▶ [Kutipan]
----------------
Etika Berwisata Alam
- Jangan buang sampah sembarangan!
- Jangan merusak alam!
- Patuhi peraturan dan tata krama yang berlaku!
- Jaga sikap dan sopan-santun!
- Jangan hanya foto-foto selfie thok!
- Kalau tempat wisatanya sudah ramai, jangan ke sana!
Lebih lanjut, silakan simak artikel ini.
Petualangan bersepeda ke Goa Gajah bersama Mbah Gundul pada Sabtu (21/10/2017) silam bermula dari obrolan WhatsApp di bawah ini.
----------------
▶ [Entri Data]
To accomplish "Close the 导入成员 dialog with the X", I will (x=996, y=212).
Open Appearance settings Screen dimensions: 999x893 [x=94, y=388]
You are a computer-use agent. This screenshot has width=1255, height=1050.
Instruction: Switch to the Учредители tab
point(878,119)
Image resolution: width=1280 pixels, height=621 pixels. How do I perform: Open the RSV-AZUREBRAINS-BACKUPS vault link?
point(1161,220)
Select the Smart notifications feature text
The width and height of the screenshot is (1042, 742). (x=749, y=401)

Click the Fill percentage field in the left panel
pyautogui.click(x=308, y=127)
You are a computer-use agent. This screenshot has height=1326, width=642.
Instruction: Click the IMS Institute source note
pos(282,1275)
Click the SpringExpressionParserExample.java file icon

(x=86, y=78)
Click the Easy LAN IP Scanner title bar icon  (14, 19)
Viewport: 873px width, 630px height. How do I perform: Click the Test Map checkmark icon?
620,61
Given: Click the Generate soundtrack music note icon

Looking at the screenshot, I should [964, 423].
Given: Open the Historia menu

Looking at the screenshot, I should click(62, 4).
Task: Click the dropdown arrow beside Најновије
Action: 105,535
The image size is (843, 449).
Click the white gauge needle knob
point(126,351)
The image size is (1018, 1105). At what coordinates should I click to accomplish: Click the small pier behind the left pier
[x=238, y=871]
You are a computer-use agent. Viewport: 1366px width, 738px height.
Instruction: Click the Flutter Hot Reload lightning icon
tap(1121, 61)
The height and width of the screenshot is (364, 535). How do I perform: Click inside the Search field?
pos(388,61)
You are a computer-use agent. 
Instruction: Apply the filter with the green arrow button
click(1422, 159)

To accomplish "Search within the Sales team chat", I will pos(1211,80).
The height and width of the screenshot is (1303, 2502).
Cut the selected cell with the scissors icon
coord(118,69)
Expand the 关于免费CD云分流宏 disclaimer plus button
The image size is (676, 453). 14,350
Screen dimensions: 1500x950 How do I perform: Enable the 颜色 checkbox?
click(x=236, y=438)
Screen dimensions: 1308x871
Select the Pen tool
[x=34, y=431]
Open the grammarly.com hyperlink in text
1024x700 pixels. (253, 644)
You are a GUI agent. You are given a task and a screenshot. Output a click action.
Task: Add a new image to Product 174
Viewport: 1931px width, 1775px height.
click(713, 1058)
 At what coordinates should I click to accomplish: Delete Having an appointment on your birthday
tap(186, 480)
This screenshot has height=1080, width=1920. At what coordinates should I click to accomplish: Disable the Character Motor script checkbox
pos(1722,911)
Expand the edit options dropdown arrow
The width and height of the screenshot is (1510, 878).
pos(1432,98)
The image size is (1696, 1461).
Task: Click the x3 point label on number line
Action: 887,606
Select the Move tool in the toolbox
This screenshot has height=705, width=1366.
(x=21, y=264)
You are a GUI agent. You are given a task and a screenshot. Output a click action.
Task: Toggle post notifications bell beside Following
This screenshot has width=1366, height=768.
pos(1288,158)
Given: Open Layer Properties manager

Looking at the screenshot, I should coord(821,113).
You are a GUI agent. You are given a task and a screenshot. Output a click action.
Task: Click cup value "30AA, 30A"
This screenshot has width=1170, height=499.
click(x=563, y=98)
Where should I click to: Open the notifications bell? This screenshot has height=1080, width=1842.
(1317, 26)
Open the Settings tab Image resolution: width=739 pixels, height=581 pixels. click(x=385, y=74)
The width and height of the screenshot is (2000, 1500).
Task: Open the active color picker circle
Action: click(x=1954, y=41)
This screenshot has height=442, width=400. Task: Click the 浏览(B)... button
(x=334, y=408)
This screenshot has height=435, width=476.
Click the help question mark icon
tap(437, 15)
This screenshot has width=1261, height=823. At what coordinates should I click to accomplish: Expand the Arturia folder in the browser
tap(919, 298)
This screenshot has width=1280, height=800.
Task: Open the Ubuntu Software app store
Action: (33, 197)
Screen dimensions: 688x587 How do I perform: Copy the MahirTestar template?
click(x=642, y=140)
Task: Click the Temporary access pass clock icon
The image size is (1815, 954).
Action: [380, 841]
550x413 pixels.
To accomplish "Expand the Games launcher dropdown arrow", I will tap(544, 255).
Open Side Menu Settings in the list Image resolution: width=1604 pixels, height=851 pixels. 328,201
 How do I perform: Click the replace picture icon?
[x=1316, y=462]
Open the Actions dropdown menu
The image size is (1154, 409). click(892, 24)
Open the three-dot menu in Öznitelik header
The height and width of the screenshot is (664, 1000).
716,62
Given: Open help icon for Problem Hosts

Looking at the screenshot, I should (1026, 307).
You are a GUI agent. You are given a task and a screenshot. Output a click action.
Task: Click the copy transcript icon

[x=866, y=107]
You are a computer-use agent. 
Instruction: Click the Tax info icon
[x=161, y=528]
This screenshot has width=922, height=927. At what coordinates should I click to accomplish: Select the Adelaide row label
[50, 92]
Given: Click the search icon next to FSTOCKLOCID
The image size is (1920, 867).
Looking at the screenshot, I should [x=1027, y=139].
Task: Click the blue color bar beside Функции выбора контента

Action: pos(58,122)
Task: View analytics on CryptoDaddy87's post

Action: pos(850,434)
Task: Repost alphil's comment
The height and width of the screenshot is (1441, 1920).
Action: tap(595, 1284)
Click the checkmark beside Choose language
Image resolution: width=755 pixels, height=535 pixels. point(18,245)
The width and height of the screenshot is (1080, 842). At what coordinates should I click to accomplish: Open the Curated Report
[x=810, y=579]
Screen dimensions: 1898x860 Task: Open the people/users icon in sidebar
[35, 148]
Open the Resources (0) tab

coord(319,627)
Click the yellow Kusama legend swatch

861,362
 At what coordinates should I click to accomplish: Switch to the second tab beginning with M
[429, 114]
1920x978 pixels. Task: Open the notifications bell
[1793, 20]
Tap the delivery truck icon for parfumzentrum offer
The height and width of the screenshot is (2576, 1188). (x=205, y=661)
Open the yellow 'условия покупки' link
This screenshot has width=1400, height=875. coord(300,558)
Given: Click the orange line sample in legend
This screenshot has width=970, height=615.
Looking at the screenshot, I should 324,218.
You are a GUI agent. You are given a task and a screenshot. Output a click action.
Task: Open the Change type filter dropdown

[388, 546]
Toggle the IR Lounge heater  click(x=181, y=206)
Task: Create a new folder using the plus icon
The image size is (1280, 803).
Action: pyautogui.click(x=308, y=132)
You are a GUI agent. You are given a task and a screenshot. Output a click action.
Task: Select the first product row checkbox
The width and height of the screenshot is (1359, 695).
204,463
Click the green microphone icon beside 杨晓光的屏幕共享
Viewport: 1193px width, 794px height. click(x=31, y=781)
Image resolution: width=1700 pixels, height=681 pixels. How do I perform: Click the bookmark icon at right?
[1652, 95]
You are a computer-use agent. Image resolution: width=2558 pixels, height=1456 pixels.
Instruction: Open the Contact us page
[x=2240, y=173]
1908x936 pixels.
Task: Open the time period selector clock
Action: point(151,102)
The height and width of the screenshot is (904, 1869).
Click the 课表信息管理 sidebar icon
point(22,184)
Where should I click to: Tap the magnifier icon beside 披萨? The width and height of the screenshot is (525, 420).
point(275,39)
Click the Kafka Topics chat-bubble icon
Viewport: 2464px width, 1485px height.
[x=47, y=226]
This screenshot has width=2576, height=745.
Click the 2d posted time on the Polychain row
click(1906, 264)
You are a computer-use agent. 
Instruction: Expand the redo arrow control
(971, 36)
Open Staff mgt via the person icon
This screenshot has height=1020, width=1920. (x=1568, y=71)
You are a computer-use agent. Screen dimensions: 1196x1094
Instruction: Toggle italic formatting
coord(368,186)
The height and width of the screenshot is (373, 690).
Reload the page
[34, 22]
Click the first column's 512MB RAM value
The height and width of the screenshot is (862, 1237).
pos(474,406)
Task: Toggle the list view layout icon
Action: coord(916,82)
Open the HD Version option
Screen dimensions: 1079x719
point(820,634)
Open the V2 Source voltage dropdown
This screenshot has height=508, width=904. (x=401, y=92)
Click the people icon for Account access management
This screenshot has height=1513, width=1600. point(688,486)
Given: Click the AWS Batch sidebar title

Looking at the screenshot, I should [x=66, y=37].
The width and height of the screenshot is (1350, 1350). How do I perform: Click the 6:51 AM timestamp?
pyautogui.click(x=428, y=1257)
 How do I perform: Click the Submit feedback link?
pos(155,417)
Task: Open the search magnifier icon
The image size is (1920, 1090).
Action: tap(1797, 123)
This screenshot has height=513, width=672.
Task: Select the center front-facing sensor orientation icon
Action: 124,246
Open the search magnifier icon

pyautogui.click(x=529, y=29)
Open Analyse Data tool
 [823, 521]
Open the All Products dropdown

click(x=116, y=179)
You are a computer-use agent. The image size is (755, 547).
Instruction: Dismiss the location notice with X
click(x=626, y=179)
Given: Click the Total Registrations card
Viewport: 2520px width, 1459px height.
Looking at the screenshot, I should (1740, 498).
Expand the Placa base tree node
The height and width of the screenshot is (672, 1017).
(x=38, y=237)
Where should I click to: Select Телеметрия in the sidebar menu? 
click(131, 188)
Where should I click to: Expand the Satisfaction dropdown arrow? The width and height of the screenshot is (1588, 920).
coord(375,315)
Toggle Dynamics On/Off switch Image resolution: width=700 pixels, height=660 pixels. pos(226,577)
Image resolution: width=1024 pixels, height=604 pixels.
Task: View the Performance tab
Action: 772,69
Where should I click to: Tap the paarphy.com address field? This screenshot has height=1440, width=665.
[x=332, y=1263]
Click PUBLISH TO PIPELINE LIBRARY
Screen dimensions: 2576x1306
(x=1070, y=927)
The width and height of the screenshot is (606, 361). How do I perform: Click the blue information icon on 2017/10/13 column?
----------------
▶ [Tugas Wajib]
1) Dalam kutipan tentang etika berwisata alam, pada hari dan tanggal berapa petualangan bersepeda ke Goa Gajah bersama Mbah Gundul berlangsung?
2) Sambung kutipan tentang etika berwisata alam, mulai setelah kalimat terakhirnya.

▶ [Jawaban Tugas]
1) Pada hari Sabtu, 21 Oktober 2017.

2)
Aku belum pernah ke Goa Gajah. Cuma tahu letak Goa Gajah dekat dengan Kebun Buah Mangunan. Pun, jika memilih Desa Mangunan sebagai tujuan bersepeda, jelas wajib hukumnya melewati rentetan tanjakan di Perbukitan Dlingo. #wilayah.tanjakan.jahanam
Akan tetapi, sejak aku “terbiasa” bersepeda PEKOK seorang diri #hehehe, aku merasa bahwa tanjakan di Perbukitan Dlingo jauh lebih “ramah” dibandingkan dengan tanjakan di Perbukitan Menoreh. Misalnya, tanjakan ke Girimulyo atau ke Samigaluh. #hehehe
Jadi ya... kenapa nggak mencoba ke Goa Gajah dengan bersepeda!? #senyum.lebar
SILAKAN DIBACA
Aku janjian tiba di Joglo Pit pukul setengah 6 pagi. Tapi, karena semalam tidur larut, jadinya aku baru bangun pukul 6 pagi, hehehe. #hehehe #kesiangan
Dengan memacu Trek-Lala sesantai mungkin, aku tiba di Joglo Pit sekitar pukul 7 pagi. Mbah Gundul jelas sudah lama menanti aku datang. #hehehe
Tanpa berlama-lama, kami pun berangkat bersepeda ke Goa Gajah. Seperti yang aku singgung di paragraf atas, sebelumnya kami harus mencapai Perbukitan Dlingo terlebih dahulu.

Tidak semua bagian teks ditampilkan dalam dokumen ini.